Any help to do that in command please, because I am not experienced in FreeBSD


----------



## SirDice (Jan 6, 2012)

You can't install an i386 kernel on a amd64 system.

Why on earth would you want to do that anyway?


----------



## maskmoataz (Jan 6, 2012)

To avoid the error message and can boot the server with i386 with PAE kernel not amd64 bit.


----------



## maskmoataz (Jan 6, 2012)

also try to load new iso for 8.2 and found the problem which can't me install the right driver for network

the tow lan card is ethernet Intel pro 10/100/100 and after install from cd on vkvm found just one lan card and it is "RealTek 8139c+/8169/8110s pci Ethernet card" not intel

how also install the driver for intel and make the tow lan card work

i am not advanced in FreeBSD so could you please anyone who will reply make it with explain in command


----------



## SirDice (Jan 6, 2012)

maskmoataz said:
			
		

> to avoid the error message


What error message?



> and can boot the server with i386 with PAE kenerl not amd64 bit


This is not possible. You will have to reinstall the entire server. Certainly not recommended, PAE doesn't work too good, you should stick to FreeBSD-amd64.


----------



## maskmoataz (Jan 6, 2012)

SirDice said:
			
		

> What error message?



This message "cpu doesn't support long mode"

_LIST OF TASKS_:
1 – Answer these questions about the FreeBSD forum thread:
(a) What does SirDice say cannot be installed on an amd64 system?
(b) Which network card did the installation on vkvm find?
(c) What error message does maskmoataz report?
2 – Write the next part of the FreeBSD forum thread, picking up after its last post.
The entries that follow are separate material and are not part of the FreeBSD forum thread.

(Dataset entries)
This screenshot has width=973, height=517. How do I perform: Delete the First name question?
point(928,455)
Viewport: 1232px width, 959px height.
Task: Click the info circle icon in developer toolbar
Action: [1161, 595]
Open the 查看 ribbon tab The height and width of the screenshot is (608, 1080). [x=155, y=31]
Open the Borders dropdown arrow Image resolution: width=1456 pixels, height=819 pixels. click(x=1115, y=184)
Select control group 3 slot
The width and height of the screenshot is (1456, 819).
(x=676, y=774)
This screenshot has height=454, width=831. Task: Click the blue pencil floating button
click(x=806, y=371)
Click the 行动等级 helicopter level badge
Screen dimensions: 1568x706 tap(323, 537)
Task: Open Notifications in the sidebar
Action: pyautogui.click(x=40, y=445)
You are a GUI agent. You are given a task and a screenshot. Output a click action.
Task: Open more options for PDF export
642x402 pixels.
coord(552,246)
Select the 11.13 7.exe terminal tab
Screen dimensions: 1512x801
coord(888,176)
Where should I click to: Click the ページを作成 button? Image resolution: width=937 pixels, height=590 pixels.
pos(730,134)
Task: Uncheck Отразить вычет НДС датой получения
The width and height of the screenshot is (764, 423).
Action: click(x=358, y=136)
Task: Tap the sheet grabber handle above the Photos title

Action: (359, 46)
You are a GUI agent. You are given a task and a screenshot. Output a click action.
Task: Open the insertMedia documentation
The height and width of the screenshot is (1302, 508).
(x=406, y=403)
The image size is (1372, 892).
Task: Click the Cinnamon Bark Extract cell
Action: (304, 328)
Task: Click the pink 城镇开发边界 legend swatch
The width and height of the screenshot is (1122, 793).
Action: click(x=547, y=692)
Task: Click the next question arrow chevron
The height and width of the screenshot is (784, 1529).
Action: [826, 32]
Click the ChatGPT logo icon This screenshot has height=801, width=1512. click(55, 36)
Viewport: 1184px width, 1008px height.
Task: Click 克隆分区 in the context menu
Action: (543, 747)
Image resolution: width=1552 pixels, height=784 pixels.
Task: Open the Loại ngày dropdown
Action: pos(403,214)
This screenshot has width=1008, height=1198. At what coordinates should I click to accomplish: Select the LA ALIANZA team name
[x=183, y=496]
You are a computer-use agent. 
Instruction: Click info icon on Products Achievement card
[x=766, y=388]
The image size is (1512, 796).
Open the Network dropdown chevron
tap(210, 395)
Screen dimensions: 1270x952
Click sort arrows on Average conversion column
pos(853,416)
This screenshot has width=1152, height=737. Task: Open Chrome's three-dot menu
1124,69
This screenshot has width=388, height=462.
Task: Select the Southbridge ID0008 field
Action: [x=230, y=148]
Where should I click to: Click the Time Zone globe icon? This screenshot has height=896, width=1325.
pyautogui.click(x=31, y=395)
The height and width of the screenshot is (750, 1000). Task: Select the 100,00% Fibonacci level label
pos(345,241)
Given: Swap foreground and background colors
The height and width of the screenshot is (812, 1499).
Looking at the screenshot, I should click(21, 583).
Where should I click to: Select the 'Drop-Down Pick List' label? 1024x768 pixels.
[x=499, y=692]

_FINAL ANSWERS_:
1 –
(a) An i386 kernel.
(b) A "RealTek 8139c+/8169/8110s pci Ethernet card."
(c) "cpu doesn't support long mode"

2 –
			
				SirDice said:
			
		

> This is not possible. You will have to reinstall the entire server. Certainly not recommended, PAE doesn't work too good, you should stick to FreeBSD-amd64.



also i have try to install new os for 8.2 and found the problem which can't me install the right driver for network

the tow lan card is ethernet Intel pro 10/100/100 and after install from cd on vkvm found just one lan card and it is "RealTek 8139c+/8169/8110s pci Ethernet card" not intel 

how also install the driver for intel and make the tow lan card work 

i am not advanced in FreeBsd so could you please anyone who will replay make it with explain in command


----------



## SirDice (Jan 6, 2012)

maskmoataz said:
			
		

> This message "cpu doesn't support long mode"


You can NOT run an i386 kernel on a FreeBSD-amd64 system!



> also i have try to install new os for 8.2 and found the problem which can't me install the right driver for network the tow lan card is ethernet Intel pro 10/100/100 and after install from cd on vkvm found just one lan card and it is "RealTek 8139c+/8169/8110s pci Ethernet card" not intel how also install the driver for intel and make the tow lan card work i am not advanced in FreeBsd so could you please anyone who will replay make it with explain in command



Please use some punctuation in your texts, this is really difficult to read.

Now, lets start again. 

What version of FreeBSD do you have installed? 
What isn't working with the install?


----------



## maskmoataz (Jan 6, 2012)

i have install 8.2 i386 and the problem in lan card read before install new os Intel pro 10/100/100 and now with new os read "RealTek 8139c+/8169/8110s pci Ethernet card" also how to install the driver for intel and make the tow lan card work


----------



## SirDice (Jan 6, 2012)

I'm guessing you don't have an Intel card in your machine. It would have been detected.

Post the output of `$ pciconf -lv | grep -B3 network`


----------



## phoenix (Jan 6, 2012)

maskmoataz said:
			
		

> This message "cpu doesn't support long mode"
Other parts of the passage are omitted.